The former acting commissioner of the U.S. Department of Homeland Security Jayson Ahern said on a panel at last week’s expo that DHS had failed to keep up with other agencies in addressing the issue of innovation.
“I can’t give you an explanation why,” he said. “It certainly hasn’t advanced in the over eight years since I have been away.”
DHS started to take a page from the Department of Defense and other agencies by implementing programs that shorten tech deployment timelines, pilot technologies with business and increase collaboration with academia.
For many small- and mid-sized businesses, the process for developing, testing, and meeting federal acquisition standards is prohibitively high. The government has launched several programs to attempt to address the issue, but progress is slow.
“They felt that we they were outsourcing something they considered to be inherently governmental,” said Marsha Malone, a founder of the Border Security Technology Consortium, which formed in 2012 to connect U.S. Customs and Border Protection with small startups.
Malone works for Leidos, one of the largest federal contractors of IT in the country.

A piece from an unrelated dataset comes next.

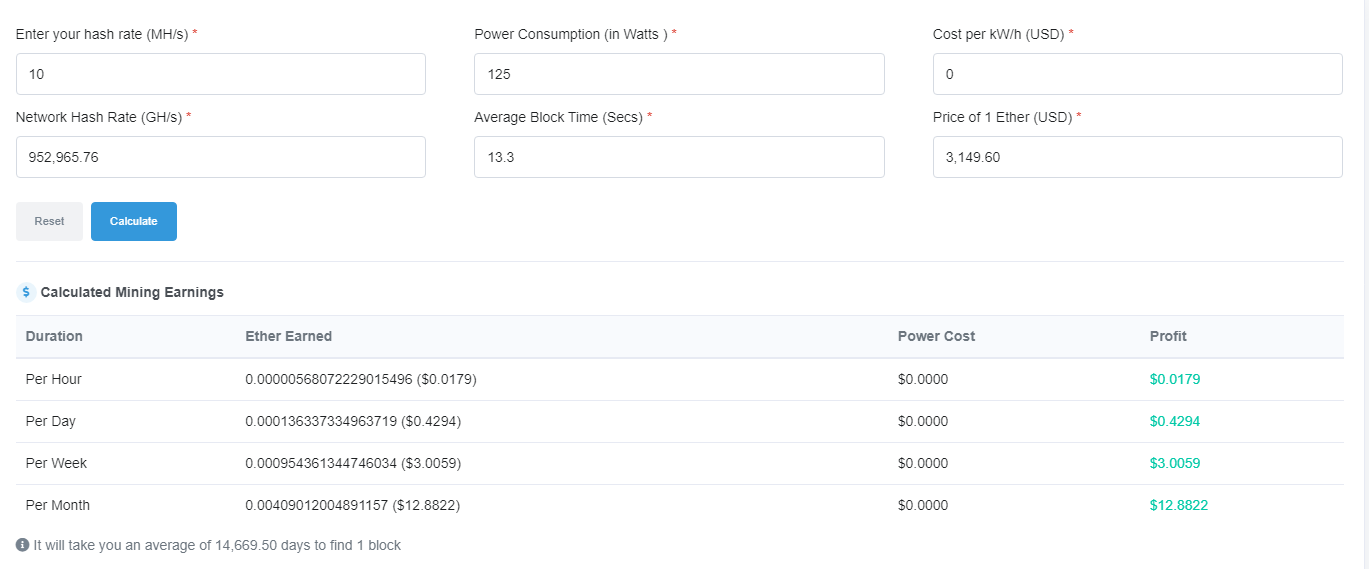Click the Price of 1 Ether field
This screenshot has height=569, width=1369.
point(1137,157)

She said it took five years, but they are finally having their first pitch session from companies later this month.
The Procurement Innovation Lab was launched in March of 2015 to lower barriers to government contracting. From 2016 to 2017, PIL saw a three fold increase in projects, from eight to 24.
In 2015, a survey from DHS showed that 74 percent of agency acquisition workers feared innovation. Two years later, more than half reported support for innovation.
“We can no longer wait years to implement five year-old technology,” said Jon McEntee, head of DHS’s Science Directorate, the agency's research and development arm. "And I know this is taxpayer money. We have to be very careful with it and doing the right thing and being equal and competitive."
Federal purchasing program rules don’t exist in a vacuum, though. Many in border security remember the 2006 Secure Border Initiative that sought to build a series of networked towers and cameras across the border. The project, led by Boeing, was plagued by technical problems. The Government Accountability Office said it lacked oversight in a report. The Obama Administration diverted funding in 2010.